Another difficulty you may encounter will be the overwhelming taxing of the federal witness protection program. You will have to go to great measures to ensure the safety and lives of any witnesses willing to testify. After all, there is some indication, through past experience, that those who speak against the Clintons come to mysterious ends.

I suspect there are many trying to tell you that any investigation of Hillary Clinton would be politically motivated and therefore inappropriate.

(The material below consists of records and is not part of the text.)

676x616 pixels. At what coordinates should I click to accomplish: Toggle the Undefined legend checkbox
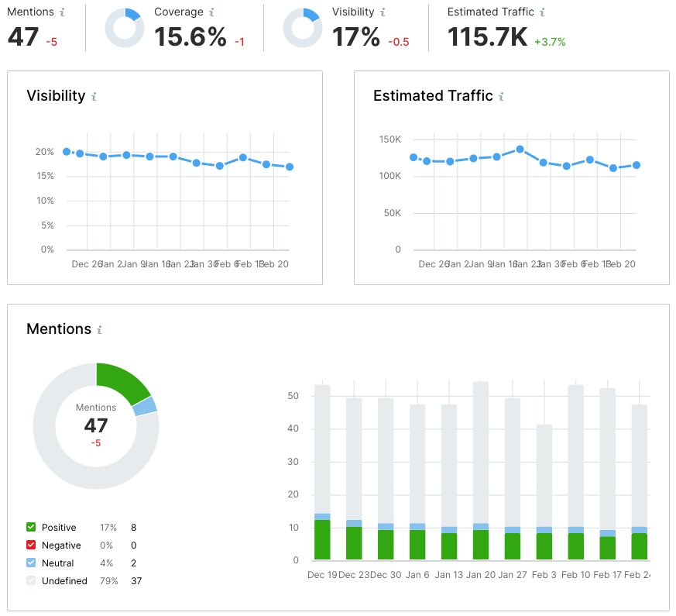[31, 581]
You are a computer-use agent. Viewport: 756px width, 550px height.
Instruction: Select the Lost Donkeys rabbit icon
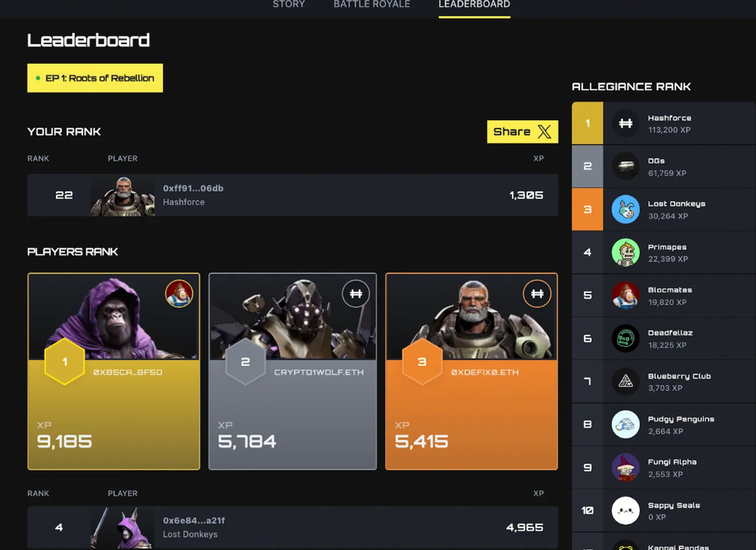[x=625, y=209]
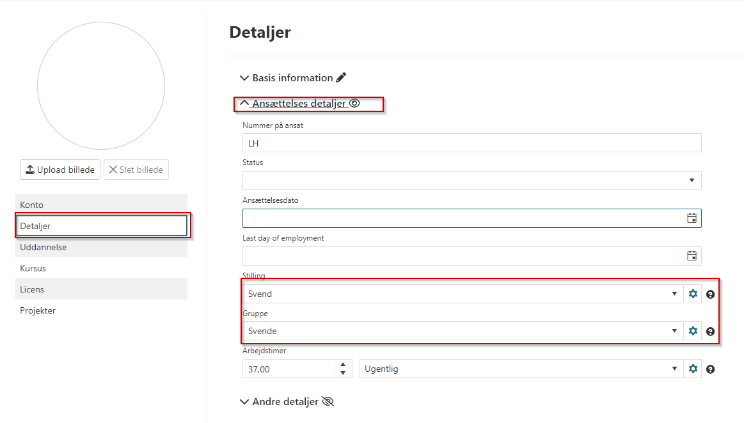This screenshot has width=744, height=423.
Task: Toggle visibility eye on Ansættelses detaljer
Action: (354, 103)
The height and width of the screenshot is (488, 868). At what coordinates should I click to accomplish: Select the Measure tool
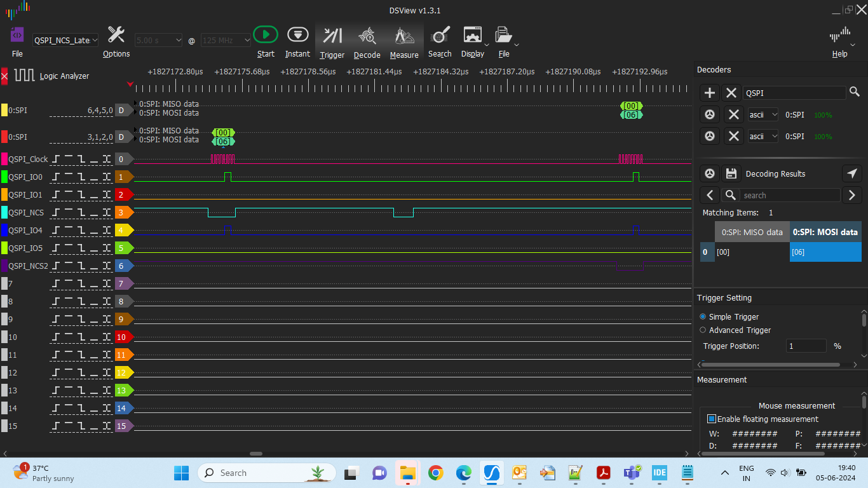click(x=404, y=35)

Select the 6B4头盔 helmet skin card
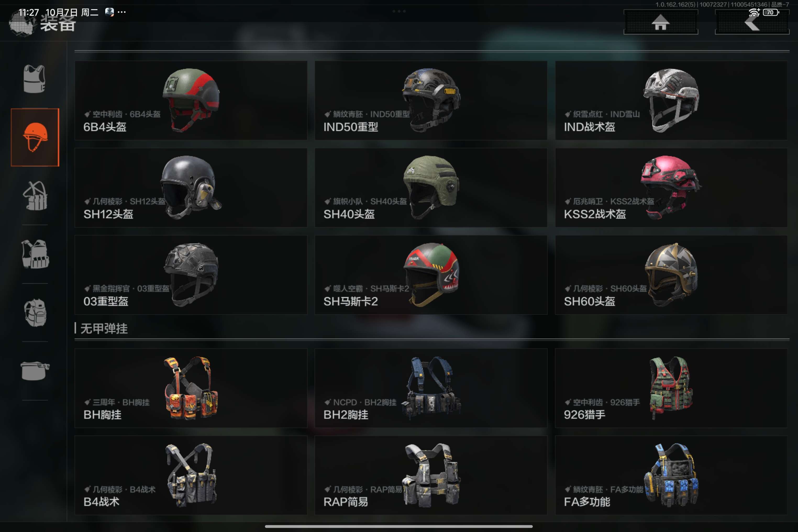(x=191, y=100)
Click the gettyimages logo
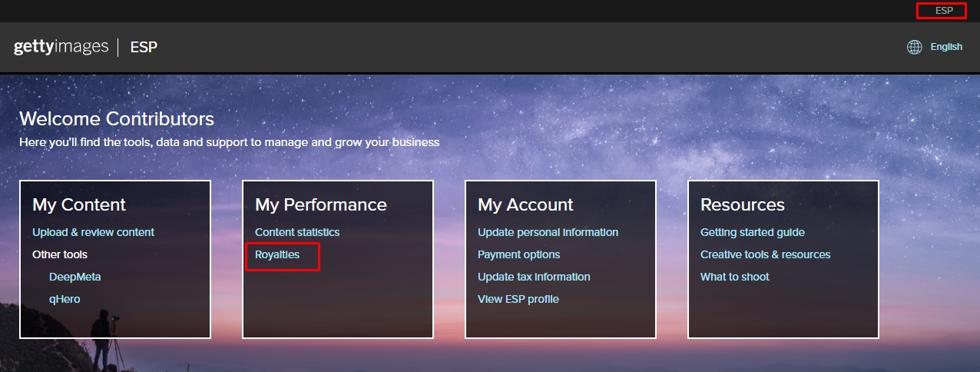The height and width of the screenshot is (372, 980). coord(61,47)
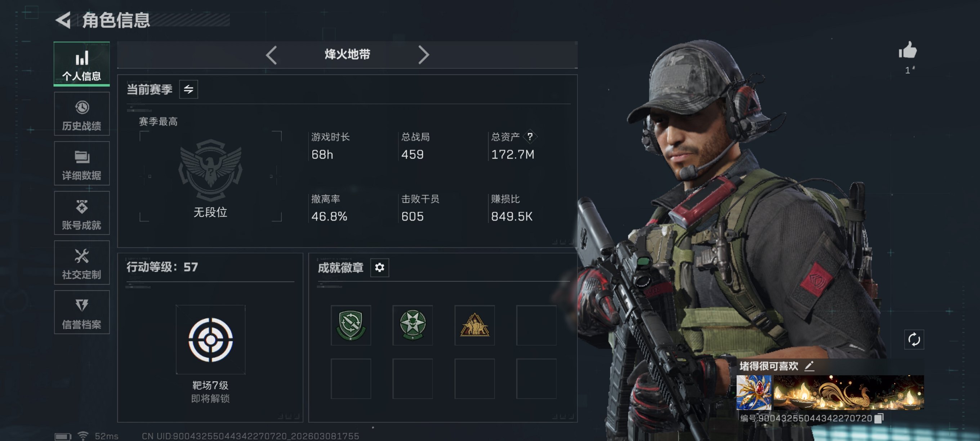Click the player avatar thumbnail

point(754,392)
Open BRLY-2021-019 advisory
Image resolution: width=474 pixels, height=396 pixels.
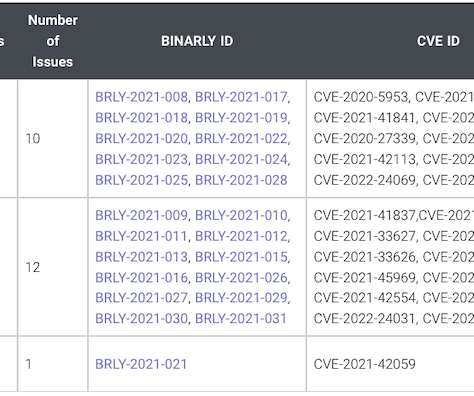[x=241, y=118]
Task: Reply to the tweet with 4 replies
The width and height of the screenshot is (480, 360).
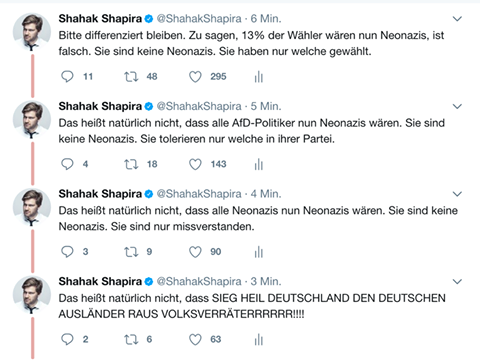Action: point(67,164)
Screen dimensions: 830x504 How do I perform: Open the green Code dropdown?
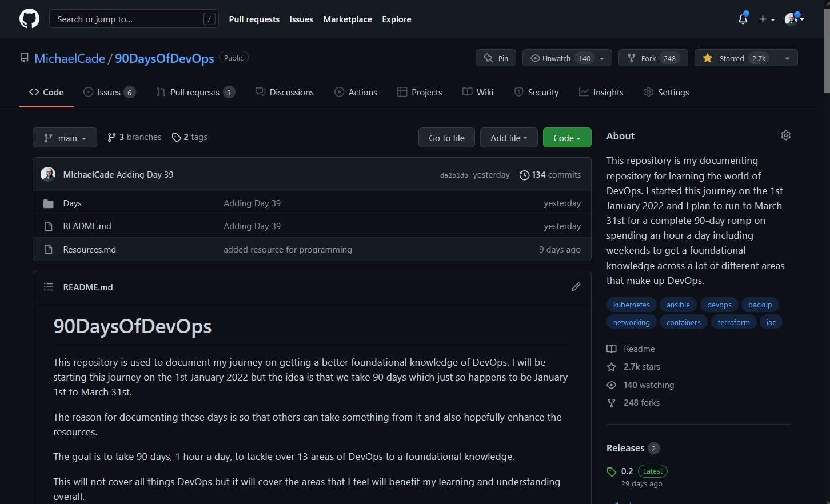coord(566,137)
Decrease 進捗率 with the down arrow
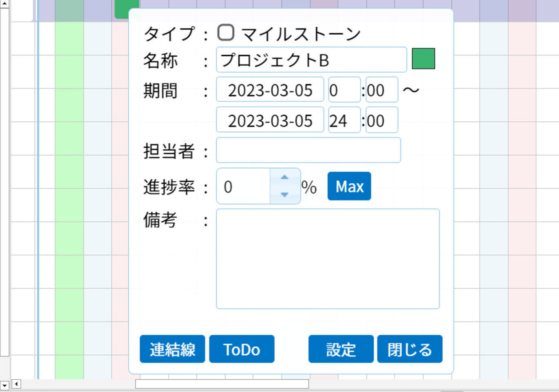Screen dimensions: 559x392 [x=285, y=195]
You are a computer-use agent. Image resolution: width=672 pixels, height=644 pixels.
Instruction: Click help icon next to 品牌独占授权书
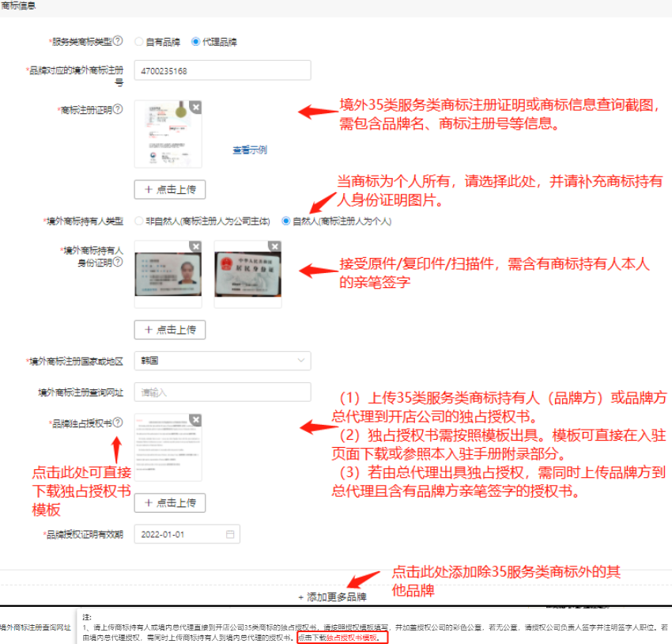[118, 422]
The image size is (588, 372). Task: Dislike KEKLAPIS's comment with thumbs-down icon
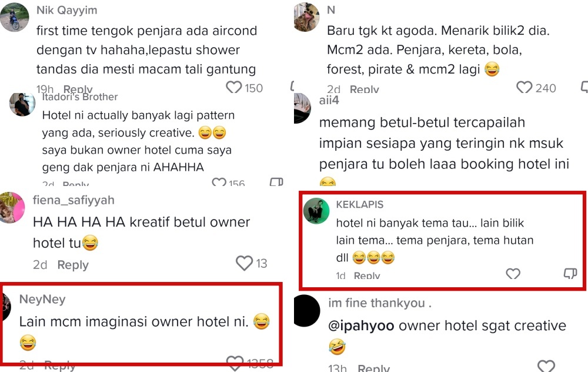(x=570, y=273)
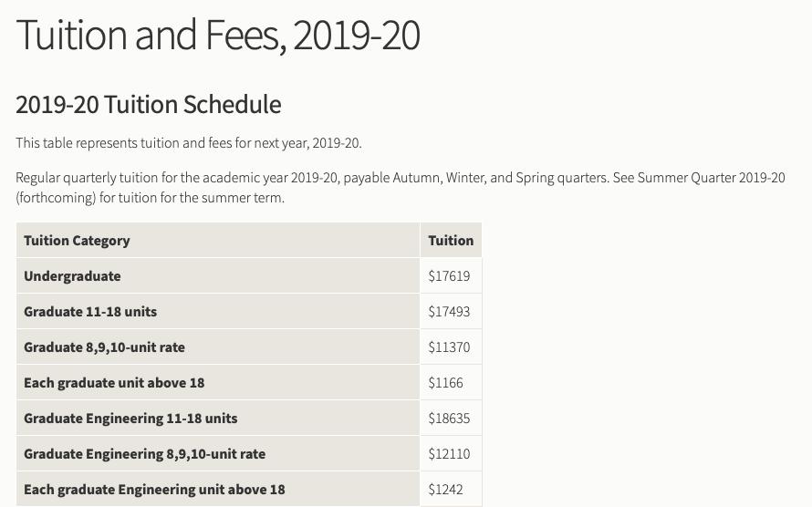Click the $12110 tuition cell
The width and height of the screenshot is (812, 507).
pos(449,454)
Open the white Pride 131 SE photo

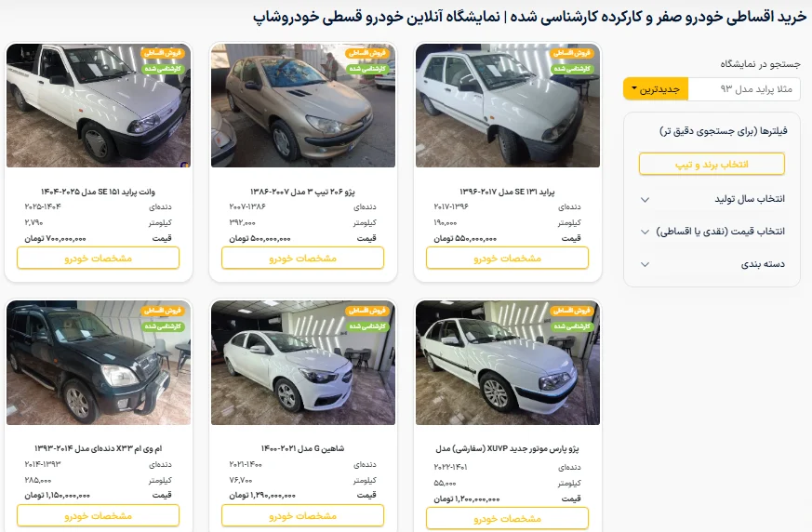click(508, 106)
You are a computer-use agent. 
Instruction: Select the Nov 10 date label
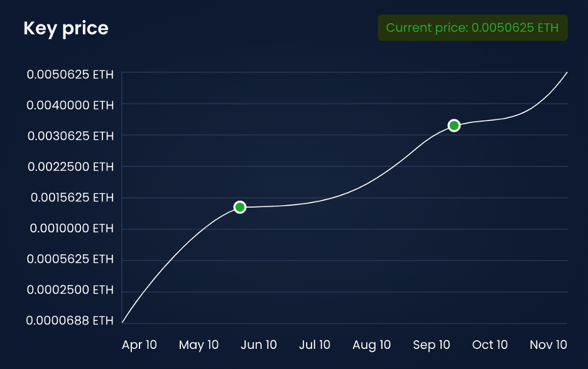pyautogui.click(x=548, y=345)
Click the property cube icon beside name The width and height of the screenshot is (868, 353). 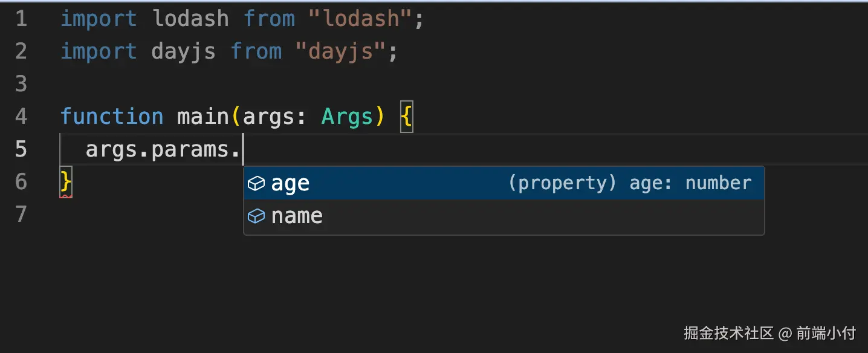(256, 216)
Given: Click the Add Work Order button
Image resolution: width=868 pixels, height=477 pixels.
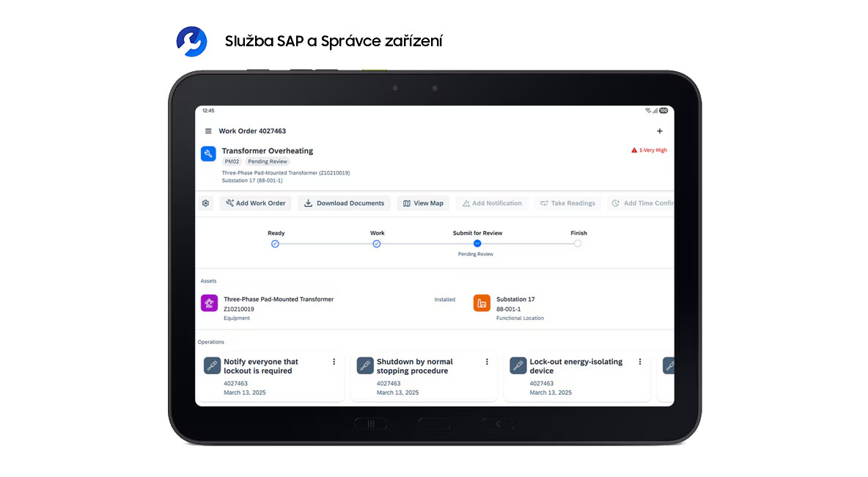Looking at the screenshot, I should click(255, 203).
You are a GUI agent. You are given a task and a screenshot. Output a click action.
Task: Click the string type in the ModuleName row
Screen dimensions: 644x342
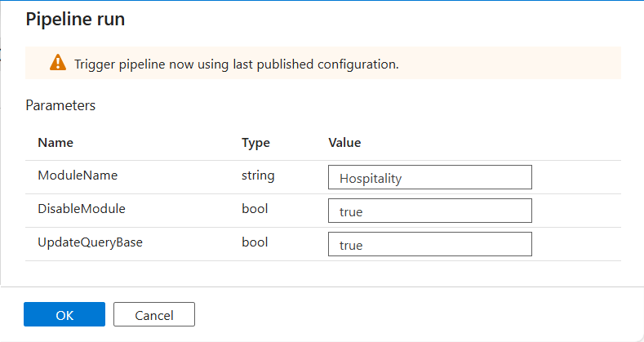[x=258, y=175]
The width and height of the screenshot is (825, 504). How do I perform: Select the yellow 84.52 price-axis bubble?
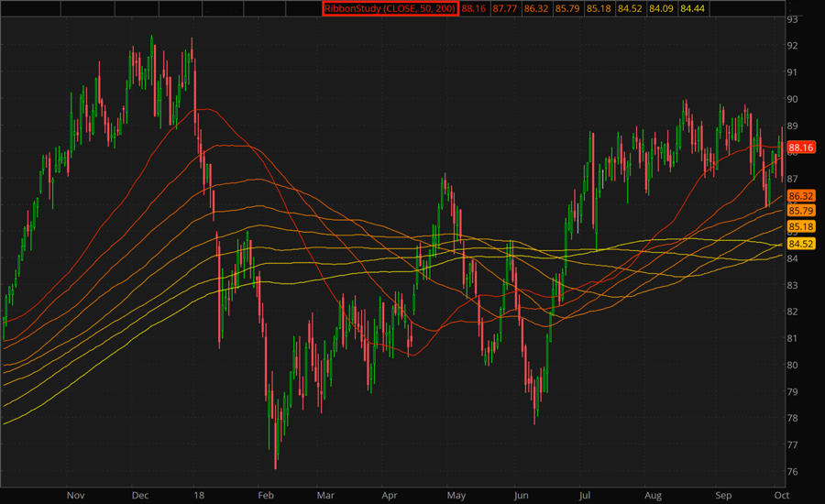[x=801, y=244]
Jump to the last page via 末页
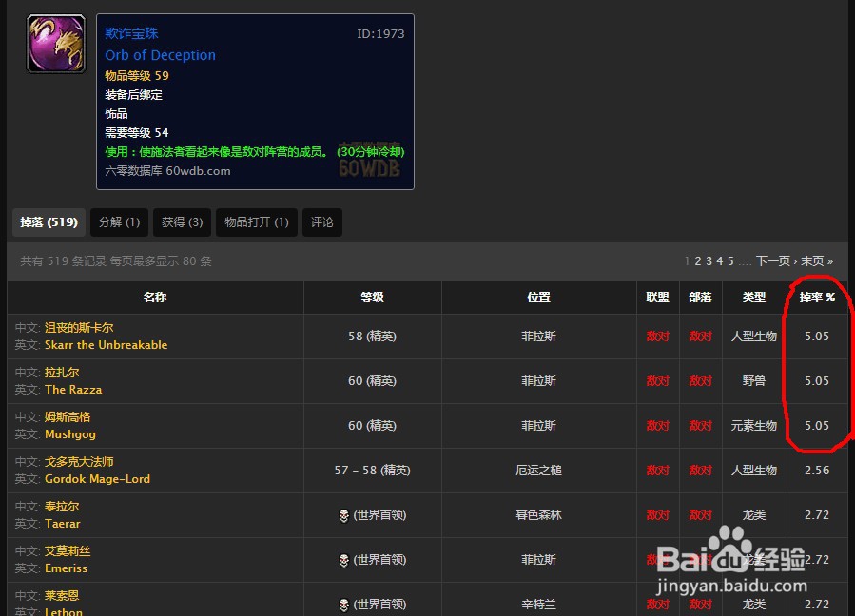Screen dimensions: 855x616 click(813, 260)
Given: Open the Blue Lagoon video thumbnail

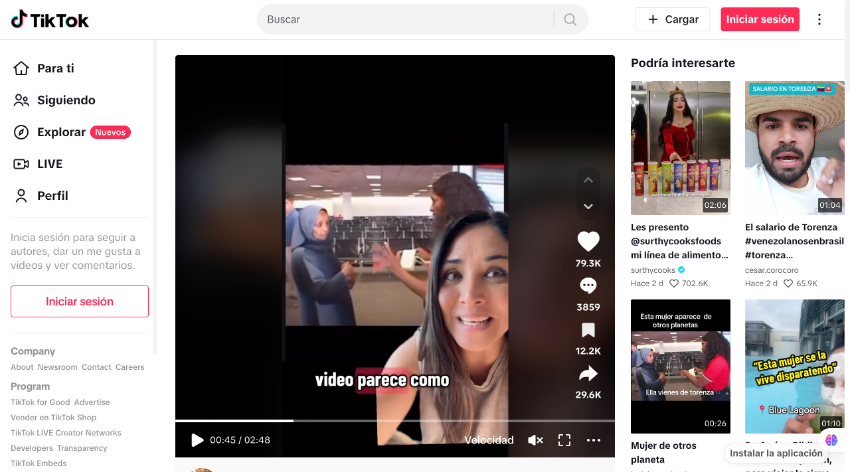Looking at the screenshot, I should tap(794, 365).
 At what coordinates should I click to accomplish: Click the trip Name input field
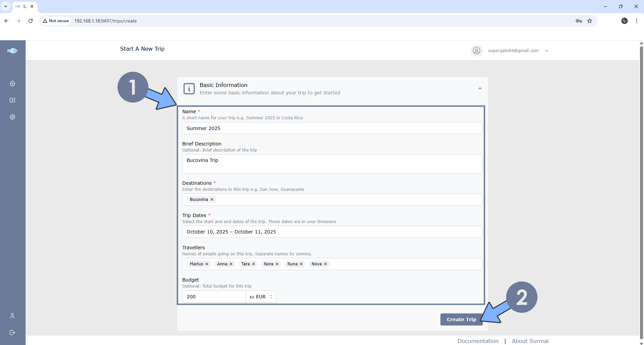point(332,128)
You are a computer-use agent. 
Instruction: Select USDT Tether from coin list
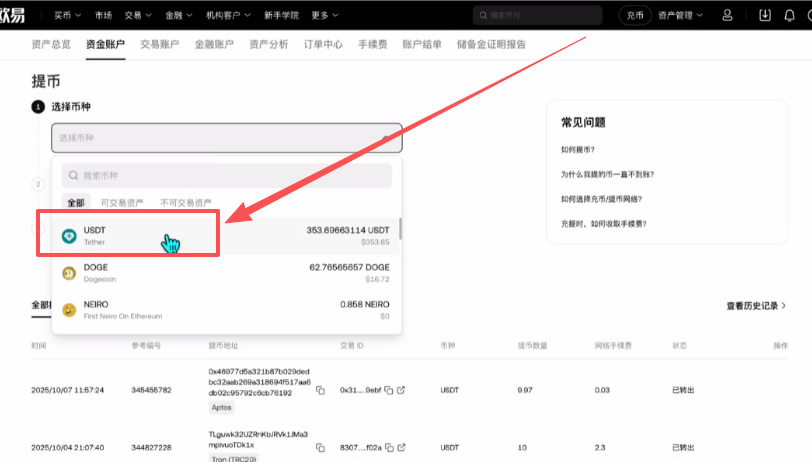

Morality and decency say the opposite. To not investigate Hillary Clinton because of her political affiliations is absolutely inappropriate, as we can allow no one can be above investigation and still maintain a just society. Hillary Clinton can no longer be permitted to hide her guilt through her political aspirations. A just society demands your attention to these matters.

President Trump, you may be the only person who is willing to bring justice back to America.  The American people are losing faith in their government and they need to know that people like Hillary Clinton can be brought to justice.

Thank you for your time. I pray you will take this solemn obligation with great sincerity. Many are looking for you to prove that American government can, once again, be dedicated to Liberty, Justice, and Morality.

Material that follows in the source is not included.